PROVIDED TEXT:
______
Background information
- Born: February 6, 1991 (age 35) Bergamo, Italy
- Origin: Italy
- Genres: Minimalist music, Contemporary classical music, Film score
- Occupations: Composer, musician
- Instruments: Piano, Violin, Guitar, Drums, Synthesizer, Rhodes
- Years active: 2012–present
- Website: www.andreatonoli.com

= Andrea Tonoli =

Italian composer and musician (born 1991)

Andrea Tonoli (born 6 February 1991, in Gandellino) is an Italian composer and musician, active in different genres including contemporary classical music, film music and post-rock.

== Early life ==
Born in Gandellino, near Bergamo, Italy, Tonoli started his music career at the age of 15. Refusing to take music lessons, he continued to play for many years as a self taught musician.

== Career ==
Listening to Ryuichi Sakamoto, Yiruma, Yann Tiersen and Ludovico Einaudi led Tonoli to compose a few songs, which in 2012 were released as his first album, Human.

In 2013, he lost his father due to a serious disease and that led him to stay out of the music world for a while.
After some months he wrote and recorded his 2nd album, Human B-Side. He started a netlabel the same year.

In April 2014, he went to London to perform at "Ont'Sofa" at the Gibson HQ.
______
AVAILABLE DATA:
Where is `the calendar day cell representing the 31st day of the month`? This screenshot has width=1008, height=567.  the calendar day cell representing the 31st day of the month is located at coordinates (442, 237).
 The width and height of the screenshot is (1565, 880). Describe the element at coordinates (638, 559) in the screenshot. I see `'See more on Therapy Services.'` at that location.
______
BRIEF: Continue the article on Andrea Tonoli, picking up after its final sentence.

WRITTEN REPLY:
Tonoli released his first music video on December 19, 2014, for the song "Aurora". This song was the first track from his fourth album, Met by the Moonlight, which was released the same month. From the beginning of 2015, he started touring Italy with Met by the Moonlight, and in February he released his first official collection Ace of Hearts. In February 2015, he earned his first nomination for an international award, the Hollywood Music in Media Awards as the best New Age Artist of the Year with the song "Aurora".

Tonoli stayed in Hollywood for the entire month of November, composing his new album and attending the awards. On December 21, 2015, he released a Special Edition of Met by the Moonlight. In 2016 he started a "comeback" tour in Italy, starting from his hometown, Gandellino.

From 2014 to 2016, he's been a member of the Post-Rock Italian band L.E.D.

In 2017 he released his new album Anarchangel Vol.1 which he took on tour for the entire year in Europe.

After the release of Anarchangel Vol.1 his music has been used in projects by Paul Nicklen and National Geographic, Vogue (magazine), and entered the movie industry, with songs being used and licensed as official soundtracks all over the world, as in Ephemere: La Bellezza Inevitabile and many others.

In 2018 he published his first autobiographical book: "Tra Ali e Cenere: Diario di un giovane sogno" which was then translated into an English version: Of Wings and Ashes: tales of a neverending dream, printed and distributed by Amazon (company).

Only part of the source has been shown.